Y, sin embargo, sus esfuerzos no son reconocidos. ¿Valieron más las vidas de Aldama o Bravo que las de Manuela Medina o Gertrudis Bocanegra? Ellos y ellas pelearon con armas en la mano por la Independencia, tomaron plazas, liberaron pueblos, participaron en la elaboración de estrategias y políticas, sufrieron prisión y cayeron víctimas de las balas enemigas. Medina incluso fue reconocida como capitana por el generalísimo Morelos, en reconocimiento a su arrojo y valentía, los que mostró incluso en la toma del Fuerte de Acapulco. ¿Fue más valiosa la participación de Allende o Abasolo ante lo que entregaron y dieron Leona Vicario –Madre de la Patria, según fue oficialmente reconocida--, Petra Teruel o María Ignacia “La Güera” Rodríguez? Como los varones, ellas tampoco dudaron en aportar sus riquezas para la compra de armas, ni se amedrentaron cuando hubo que llevar pólvora o misivas escondidas entre las ropas y menos aún se arrepintieron cuando cayeron presas del enemigo y padecieron escarnios, tortura e incluso la muerte.
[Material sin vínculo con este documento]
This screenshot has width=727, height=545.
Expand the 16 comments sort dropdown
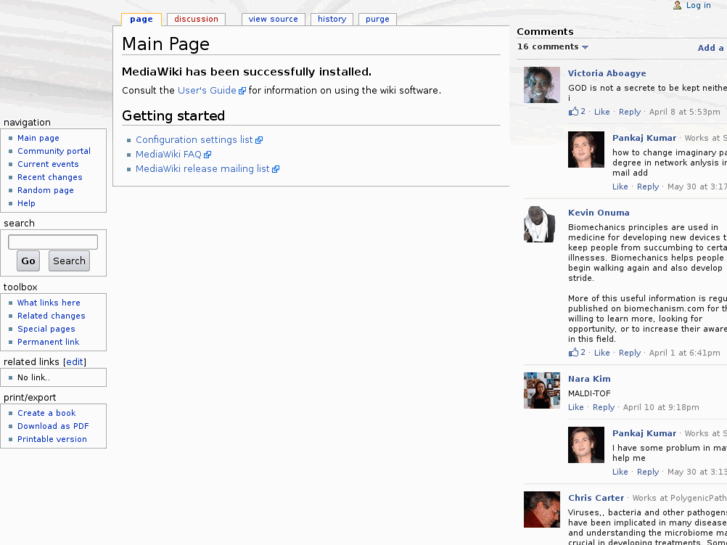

Y qué decir de la parte sobre la Revolución, donde ni por equivocación están Carmen Serdán o Antonieta Rivas Mercado, Elvia Carrillo Puerto o Hermila Galindo, por mencionar a algunas de las muchas mujeres de valía sin cuyos aportes el México moderno carecería de los grandes movimientos en la música y la literatura (donde los beneficiados, entre otros, fueron Vasconcelos y Revueltas), e incluso propuestas políticas de vanguardia en equidad y género, que devinieron en la legalización del voto de las mujeres en 1953, por ejemplo.

Y de la época moderna, ni mención a grandes mujeres intelectuales y políticas como Rosario Castellanos –poeta y diplomática--, Mariana Yampolski –grabadora y fotógrafa--, Frida Khalo –pintora y militante política--, Adelina Zendejas –periodista y militante política--, Amalia Castillo León y Margarita García Flores –promotoras del voto para las mujeres y militantes políticas--, Elena Garro –escritora--, Julieta Fierro –investigadora y astrónoma--, Sabina Berman –dramaturga y activista por los derechos humanos--, Marcela Fernández Violante –cineasta y activista de la cultura-- o Griselda Álvarez –primera mujer gobernadora en el México del siglo XX.

Todas ellas son tan valiosas como Carlos Fuentes, Octavio Paz y Carlos Monsiváis. O ¿es que su obra y sus aportes a la vida nacional son menores que las de estos insignes iconos masculinos?
El esfuerzo de “Viaje por la historia de México” habría valido mucho más la pena si no se hubiese incurrido en la sempiterna falta de invisibilizar a las mujeres, de soslayar sus contribuciones a la vida de una nación, de mantenerlas en los sótanos de la historia.

Y, ¿por qué no dijo –o hizo-- nada el Inmujeres, que en sus manos tiene el encargo de mirar la transversalidad de la visión de género en las políticas públicas y obras del gobierno federal?